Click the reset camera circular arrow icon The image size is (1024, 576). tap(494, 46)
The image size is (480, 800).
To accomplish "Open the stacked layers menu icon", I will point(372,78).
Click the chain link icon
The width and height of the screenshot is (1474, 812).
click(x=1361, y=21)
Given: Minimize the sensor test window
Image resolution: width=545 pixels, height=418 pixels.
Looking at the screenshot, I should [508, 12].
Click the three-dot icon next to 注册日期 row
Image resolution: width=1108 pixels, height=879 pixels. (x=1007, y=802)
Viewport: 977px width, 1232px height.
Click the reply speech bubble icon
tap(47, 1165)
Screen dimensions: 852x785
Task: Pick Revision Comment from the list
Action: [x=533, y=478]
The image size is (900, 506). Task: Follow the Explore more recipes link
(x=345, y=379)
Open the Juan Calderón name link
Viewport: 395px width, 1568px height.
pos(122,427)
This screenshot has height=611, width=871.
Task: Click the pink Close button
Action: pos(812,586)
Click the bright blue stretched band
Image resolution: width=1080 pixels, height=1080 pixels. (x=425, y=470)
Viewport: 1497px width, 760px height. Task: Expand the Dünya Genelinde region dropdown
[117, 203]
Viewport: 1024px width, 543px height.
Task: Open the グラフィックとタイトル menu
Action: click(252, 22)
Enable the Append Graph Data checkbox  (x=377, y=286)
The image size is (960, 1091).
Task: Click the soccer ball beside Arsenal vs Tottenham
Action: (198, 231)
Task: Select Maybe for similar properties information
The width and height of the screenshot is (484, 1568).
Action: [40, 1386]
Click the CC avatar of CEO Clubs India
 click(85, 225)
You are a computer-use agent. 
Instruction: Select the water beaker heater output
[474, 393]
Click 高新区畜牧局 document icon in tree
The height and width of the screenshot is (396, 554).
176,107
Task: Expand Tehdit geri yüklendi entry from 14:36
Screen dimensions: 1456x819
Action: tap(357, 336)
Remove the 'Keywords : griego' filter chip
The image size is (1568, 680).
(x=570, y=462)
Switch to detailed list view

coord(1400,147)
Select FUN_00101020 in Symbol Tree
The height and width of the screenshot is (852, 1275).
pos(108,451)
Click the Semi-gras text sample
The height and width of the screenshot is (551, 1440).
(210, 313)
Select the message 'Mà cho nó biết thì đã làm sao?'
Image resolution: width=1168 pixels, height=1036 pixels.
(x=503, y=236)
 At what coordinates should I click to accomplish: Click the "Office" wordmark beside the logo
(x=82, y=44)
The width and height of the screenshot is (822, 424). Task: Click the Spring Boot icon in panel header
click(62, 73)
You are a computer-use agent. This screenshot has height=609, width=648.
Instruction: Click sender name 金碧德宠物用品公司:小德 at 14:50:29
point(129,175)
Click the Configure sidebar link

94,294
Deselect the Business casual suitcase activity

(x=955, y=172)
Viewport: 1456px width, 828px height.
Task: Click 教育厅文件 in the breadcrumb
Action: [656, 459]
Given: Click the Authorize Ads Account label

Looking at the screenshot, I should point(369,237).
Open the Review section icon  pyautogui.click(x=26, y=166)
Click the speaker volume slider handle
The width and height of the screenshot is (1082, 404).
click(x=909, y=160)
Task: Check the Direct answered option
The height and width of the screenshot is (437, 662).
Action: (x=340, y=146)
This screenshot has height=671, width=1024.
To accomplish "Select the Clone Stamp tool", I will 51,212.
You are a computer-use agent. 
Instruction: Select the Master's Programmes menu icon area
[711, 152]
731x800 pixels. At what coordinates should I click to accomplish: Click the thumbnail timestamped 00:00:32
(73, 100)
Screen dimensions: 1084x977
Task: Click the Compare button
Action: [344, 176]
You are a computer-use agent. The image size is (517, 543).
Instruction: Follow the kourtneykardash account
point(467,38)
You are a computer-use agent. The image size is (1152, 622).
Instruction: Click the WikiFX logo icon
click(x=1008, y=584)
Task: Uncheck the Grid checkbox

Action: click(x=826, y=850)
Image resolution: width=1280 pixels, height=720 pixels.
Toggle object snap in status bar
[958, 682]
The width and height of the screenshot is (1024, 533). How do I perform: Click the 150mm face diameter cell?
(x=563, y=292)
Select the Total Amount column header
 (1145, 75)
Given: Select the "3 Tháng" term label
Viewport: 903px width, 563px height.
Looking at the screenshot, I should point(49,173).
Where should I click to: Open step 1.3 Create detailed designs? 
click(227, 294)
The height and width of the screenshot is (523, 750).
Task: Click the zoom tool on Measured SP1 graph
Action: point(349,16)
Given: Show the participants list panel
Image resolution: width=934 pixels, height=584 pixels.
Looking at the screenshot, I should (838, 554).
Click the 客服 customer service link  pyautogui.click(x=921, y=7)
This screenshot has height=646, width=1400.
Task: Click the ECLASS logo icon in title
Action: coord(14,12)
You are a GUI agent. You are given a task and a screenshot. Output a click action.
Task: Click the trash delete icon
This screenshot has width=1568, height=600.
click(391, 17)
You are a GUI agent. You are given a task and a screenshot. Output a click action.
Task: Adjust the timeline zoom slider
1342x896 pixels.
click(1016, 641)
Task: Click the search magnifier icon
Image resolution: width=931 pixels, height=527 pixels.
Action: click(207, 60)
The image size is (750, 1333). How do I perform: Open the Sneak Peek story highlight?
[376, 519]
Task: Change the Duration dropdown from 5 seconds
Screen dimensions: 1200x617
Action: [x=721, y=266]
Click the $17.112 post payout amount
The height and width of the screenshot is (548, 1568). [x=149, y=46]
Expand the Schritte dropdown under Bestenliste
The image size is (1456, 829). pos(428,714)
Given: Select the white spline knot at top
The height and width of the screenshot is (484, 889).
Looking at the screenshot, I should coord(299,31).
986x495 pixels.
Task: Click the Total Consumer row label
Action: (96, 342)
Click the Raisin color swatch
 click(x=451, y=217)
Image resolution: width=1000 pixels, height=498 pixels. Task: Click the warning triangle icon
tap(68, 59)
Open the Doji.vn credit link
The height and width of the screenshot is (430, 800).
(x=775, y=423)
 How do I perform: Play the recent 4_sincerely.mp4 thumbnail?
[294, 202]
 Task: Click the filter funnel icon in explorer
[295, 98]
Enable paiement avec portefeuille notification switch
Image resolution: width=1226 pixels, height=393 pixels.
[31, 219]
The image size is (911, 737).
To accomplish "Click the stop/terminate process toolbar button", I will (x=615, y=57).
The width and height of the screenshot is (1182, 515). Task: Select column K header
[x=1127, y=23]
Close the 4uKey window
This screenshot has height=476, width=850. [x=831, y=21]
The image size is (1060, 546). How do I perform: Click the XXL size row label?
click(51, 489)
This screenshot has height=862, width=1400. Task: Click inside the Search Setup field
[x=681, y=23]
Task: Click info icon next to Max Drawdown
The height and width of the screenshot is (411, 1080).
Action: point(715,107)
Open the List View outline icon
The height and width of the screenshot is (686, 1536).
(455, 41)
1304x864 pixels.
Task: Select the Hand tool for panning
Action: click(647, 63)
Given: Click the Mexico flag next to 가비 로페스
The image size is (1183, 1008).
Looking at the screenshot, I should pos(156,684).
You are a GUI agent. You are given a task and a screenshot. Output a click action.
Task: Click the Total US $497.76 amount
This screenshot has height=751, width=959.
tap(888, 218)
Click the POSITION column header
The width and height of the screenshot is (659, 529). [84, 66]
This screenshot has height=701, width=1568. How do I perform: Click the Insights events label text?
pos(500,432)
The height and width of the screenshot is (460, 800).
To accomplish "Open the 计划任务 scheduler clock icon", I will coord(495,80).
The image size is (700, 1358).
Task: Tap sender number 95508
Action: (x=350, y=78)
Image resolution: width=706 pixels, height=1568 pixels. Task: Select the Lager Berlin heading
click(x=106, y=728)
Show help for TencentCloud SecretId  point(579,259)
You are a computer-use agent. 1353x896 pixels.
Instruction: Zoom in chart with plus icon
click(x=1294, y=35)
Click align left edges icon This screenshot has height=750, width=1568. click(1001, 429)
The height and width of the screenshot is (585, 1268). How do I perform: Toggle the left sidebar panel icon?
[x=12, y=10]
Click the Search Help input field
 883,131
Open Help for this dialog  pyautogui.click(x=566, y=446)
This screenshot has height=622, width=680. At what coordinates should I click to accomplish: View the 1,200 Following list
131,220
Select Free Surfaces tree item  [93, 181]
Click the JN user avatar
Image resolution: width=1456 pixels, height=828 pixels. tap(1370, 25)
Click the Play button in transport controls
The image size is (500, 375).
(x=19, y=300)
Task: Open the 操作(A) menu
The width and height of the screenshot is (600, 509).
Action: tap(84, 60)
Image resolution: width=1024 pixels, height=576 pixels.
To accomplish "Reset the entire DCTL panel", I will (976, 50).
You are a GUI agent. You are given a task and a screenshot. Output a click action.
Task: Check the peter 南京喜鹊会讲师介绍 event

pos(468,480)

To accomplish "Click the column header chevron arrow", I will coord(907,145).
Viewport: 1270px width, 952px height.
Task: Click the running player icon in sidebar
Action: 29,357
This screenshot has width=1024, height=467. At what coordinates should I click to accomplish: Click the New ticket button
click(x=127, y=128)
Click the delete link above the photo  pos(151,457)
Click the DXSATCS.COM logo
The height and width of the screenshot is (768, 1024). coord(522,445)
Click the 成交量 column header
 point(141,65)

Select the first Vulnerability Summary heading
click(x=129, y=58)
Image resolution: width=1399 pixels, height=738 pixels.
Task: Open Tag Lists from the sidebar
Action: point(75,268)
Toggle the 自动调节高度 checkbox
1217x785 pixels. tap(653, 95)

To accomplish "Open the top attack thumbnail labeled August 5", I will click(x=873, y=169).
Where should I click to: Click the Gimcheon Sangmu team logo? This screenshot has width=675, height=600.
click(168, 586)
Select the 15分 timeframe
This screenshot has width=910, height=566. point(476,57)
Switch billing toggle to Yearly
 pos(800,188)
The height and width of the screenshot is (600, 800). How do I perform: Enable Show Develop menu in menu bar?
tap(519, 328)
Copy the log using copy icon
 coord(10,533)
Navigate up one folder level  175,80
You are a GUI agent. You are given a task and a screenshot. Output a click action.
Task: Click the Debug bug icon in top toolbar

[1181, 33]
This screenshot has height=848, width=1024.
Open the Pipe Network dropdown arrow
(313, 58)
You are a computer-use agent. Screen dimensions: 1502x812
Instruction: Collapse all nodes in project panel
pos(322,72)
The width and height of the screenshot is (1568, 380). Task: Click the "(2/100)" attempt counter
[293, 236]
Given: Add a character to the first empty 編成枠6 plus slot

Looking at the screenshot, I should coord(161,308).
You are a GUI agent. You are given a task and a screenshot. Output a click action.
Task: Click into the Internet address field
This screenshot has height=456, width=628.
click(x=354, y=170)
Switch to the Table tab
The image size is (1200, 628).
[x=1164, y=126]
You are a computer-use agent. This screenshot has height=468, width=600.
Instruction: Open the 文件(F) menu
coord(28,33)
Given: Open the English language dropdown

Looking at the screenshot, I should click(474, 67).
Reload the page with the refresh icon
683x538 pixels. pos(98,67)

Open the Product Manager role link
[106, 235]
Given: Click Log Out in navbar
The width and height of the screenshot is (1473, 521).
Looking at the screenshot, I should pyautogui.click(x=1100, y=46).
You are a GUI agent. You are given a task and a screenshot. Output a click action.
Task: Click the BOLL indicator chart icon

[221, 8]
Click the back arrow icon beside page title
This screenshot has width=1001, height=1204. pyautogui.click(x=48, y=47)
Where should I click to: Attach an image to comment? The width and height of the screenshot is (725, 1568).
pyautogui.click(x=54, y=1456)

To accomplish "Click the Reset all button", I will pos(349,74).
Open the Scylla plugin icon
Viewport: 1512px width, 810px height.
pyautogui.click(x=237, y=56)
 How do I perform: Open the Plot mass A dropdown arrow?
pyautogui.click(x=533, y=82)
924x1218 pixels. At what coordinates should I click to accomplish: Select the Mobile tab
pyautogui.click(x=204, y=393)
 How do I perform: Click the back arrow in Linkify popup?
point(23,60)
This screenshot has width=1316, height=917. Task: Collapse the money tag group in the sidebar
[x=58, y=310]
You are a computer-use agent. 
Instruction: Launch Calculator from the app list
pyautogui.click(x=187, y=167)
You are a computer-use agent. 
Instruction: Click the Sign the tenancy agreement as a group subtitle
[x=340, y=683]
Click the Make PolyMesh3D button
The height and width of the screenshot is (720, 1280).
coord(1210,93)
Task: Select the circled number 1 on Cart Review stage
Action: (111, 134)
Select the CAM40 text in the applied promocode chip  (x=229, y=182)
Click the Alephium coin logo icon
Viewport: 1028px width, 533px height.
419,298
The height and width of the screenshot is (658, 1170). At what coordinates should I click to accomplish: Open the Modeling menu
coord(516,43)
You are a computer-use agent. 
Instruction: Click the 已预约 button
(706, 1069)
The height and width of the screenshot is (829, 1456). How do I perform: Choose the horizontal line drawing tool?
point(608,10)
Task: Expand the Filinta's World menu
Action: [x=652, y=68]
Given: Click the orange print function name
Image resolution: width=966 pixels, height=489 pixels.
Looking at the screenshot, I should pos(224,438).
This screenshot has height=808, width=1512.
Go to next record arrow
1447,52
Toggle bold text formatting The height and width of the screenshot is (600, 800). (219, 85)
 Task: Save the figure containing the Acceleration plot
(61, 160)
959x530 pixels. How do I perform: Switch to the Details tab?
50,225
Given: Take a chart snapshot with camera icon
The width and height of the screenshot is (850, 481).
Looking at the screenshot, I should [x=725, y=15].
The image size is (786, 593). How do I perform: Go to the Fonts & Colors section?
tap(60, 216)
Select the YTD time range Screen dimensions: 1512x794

---

◆ **PROBLEM**
Every line of the entries above that holds "camera" should be copied out.

◆ **FINISHED EXERCISE**
Click the reset camera circular arrow icon The image size is (1024, 576). tap(494, 46)
Given: Take a chart snapshot with camera icon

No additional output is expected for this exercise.